Le franchiseur a formé un pourvoi en cassation en réfutant chacun des 3 points de la façon suivante :

  1. la méconnaissance de la 1ère ordonnance (par la poursuite de l’usage du bleu) constitue un fait nouveau qui ne se heurte pas à l’autorité de la chose jugée ;
  2. la demande de paiement du franchiseur entre dans le cadre de l’article L.622-17 du code de commerce dès lors qu’il s’agit d’une créance résultant d’une faute inhérente à la poursuite de l’activité après l’ouverture de la procédure de redressement et étant donc par essence une créance postérieure au sens de ce texte ;
  3. puisque la 1ère ordonnance impose le remplacement du blanc et du bleu, la 2nde ordonnance ne peut pas, du fait de l’autorité de la chose jugée attachée à la 1ère ordonnance, accepter la poursuite de l’usage du bleu.

La Cour de cassation n’a pas suivi le raisonnement du franchiseur, dont les moyens n’étaient pourtant pas si inaudibles :

  1. la seconde procédure de référé porte sur la même demande (la cessation de l’utilisation des signes distinctifs) entre les mêmes parties : l’autorité de la chose jugée rend donc les demandes du franchiseur irrecevables ;
  2. l’exploitation des signes distinctifs après l’ouverture de la procédure de redressement judiciaire ne constitue ni une créance née pour les besoins du déroulement de la procédure, ni une créance en contrepartie d’une prestation fournie au débiteur. N’entrant dans aucun des deux cas prévus par l’article L.622-17, I du code de commerce, cette créance ne peut être payée à son échéance. Le Franchiseur ne pouvait que demander l’inscription du montant au passif de la société franchisée mais pas en demander le paiement ;
  3. sur l’existence d’un trouble manifestement illicite, la Cour écarte rapidement le débat : les demandes au titre de ce trouble se heurtant à l’autorité de la chose jugée, cela suffit à justifier la décision de la Cour d’appel.

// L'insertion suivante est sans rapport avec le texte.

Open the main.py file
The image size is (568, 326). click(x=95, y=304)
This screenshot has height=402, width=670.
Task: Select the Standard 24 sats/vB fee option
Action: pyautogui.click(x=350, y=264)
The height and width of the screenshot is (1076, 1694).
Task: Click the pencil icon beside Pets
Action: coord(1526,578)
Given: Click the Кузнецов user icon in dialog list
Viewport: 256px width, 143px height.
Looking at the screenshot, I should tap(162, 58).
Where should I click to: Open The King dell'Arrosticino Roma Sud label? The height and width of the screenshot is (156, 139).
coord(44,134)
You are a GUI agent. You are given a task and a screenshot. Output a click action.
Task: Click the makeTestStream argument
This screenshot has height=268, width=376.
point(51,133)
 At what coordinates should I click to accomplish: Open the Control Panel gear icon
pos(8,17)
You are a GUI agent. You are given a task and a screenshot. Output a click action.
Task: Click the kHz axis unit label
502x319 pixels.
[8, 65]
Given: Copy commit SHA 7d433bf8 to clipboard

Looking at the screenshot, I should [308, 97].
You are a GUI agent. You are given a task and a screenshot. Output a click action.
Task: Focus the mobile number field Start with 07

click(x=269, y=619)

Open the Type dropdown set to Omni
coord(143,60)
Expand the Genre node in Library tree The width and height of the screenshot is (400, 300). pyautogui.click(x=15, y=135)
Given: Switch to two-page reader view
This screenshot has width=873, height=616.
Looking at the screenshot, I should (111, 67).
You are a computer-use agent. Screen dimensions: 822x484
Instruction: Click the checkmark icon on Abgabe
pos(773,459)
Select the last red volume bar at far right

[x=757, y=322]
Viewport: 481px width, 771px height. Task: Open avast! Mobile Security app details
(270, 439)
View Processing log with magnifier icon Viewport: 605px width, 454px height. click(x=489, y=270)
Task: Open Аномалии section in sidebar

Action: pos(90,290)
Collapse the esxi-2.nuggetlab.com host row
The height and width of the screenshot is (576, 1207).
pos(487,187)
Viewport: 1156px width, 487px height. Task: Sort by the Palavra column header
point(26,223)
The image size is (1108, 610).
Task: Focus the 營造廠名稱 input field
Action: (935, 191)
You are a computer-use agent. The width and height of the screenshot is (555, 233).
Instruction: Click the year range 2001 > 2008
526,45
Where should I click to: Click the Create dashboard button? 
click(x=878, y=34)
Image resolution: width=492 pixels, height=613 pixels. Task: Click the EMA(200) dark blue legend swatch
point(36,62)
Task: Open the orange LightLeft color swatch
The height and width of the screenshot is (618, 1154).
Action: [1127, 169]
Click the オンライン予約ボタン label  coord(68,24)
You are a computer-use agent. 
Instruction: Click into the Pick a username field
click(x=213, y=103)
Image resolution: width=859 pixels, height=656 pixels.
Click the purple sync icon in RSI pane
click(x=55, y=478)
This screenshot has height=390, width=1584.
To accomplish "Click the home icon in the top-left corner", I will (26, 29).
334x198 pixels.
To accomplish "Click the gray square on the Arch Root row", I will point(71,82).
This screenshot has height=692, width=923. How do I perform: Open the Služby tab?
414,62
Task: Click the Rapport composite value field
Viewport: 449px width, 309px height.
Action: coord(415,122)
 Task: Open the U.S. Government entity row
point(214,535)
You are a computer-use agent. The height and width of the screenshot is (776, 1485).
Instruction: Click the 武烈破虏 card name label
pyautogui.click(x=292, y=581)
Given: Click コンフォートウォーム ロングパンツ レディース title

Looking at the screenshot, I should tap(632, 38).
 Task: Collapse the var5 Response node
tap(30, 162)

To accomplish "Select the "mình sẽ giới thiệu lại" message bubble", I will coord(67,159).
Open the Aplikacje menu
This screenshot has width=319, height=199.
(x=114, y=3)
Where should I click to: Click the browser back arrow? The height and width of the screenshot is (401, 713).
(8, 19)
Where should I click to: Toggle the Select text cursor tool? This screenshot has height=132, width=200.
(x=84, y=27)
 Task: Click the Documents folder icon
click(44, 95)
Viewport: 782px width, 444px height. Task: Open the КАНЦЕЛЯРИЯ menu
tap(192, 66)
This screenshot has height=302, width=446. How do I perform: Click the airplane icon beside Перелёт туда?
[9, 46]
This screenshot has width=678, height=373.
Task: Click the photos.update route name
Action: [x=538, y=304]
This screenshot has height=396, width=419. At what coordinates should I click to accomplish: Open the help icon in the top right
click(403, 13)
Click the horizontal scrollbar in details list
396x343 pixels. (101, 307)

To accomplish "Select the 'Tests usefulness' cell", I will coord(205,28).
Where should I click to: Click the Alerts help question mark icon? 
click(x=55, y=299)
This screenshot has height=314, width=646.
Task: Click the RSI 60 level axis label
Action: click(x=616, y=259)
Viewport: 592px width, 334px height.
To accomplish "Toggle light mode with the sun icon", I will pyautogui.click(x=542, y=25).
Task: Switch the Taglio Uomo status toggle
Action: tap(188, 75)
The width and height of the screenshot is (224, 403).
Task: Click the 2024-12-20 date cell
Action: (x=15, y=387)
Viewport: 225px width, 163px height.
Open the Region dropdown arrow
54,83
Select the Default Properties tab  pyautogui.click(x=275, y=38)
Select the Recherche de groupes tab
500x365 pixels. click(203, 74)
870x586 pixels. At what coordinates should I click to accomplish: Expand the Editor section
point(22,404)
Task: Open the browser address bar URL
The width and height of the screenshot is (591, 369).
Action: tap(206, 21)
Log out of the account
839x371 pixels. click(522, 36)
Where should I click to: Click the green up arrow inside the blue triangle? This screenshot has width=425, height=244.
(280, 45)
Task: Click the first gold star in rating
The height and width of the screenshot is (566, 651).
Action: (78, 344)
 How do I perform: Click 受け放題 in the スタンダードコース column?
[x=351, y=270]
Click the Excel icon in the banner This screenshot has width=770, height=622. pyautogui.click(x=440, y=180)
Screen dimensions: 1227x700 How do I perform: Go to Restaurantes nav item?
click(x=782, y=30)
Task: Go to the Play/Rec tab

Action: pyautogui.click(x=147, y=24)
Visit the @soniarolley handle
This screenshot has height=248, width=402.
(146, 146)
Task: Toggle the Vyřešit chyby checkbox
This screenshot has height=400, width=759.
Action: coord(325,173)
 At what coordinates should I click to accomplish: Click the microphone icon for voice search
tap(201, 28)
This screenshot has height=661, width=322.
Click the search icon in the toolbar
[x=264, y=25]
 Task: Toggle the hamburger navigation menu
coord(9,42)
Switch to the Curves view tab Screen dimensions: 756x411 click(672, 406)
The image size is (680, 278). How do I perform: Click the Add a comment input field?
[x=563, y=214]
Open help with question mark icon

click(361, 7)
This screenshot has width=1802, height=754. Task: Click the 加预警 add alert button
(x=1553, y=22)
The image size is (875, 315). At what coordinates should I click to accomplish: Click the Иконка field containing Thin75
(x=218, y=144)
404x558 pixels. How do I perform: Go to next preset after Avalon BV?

Autrement dit, une fois l’ancien franchisé placé en redressement judiciaire, les mesures visant à faire cesser l’usage par celui-ci des signes distinctifs ont malheureusement peu d’efficacité : les demandes de paiement dissuasives sont mises en suspens ; or on le voit, sans cette menace financière il est difficile de faire respecter cette obligation post-contractuelle.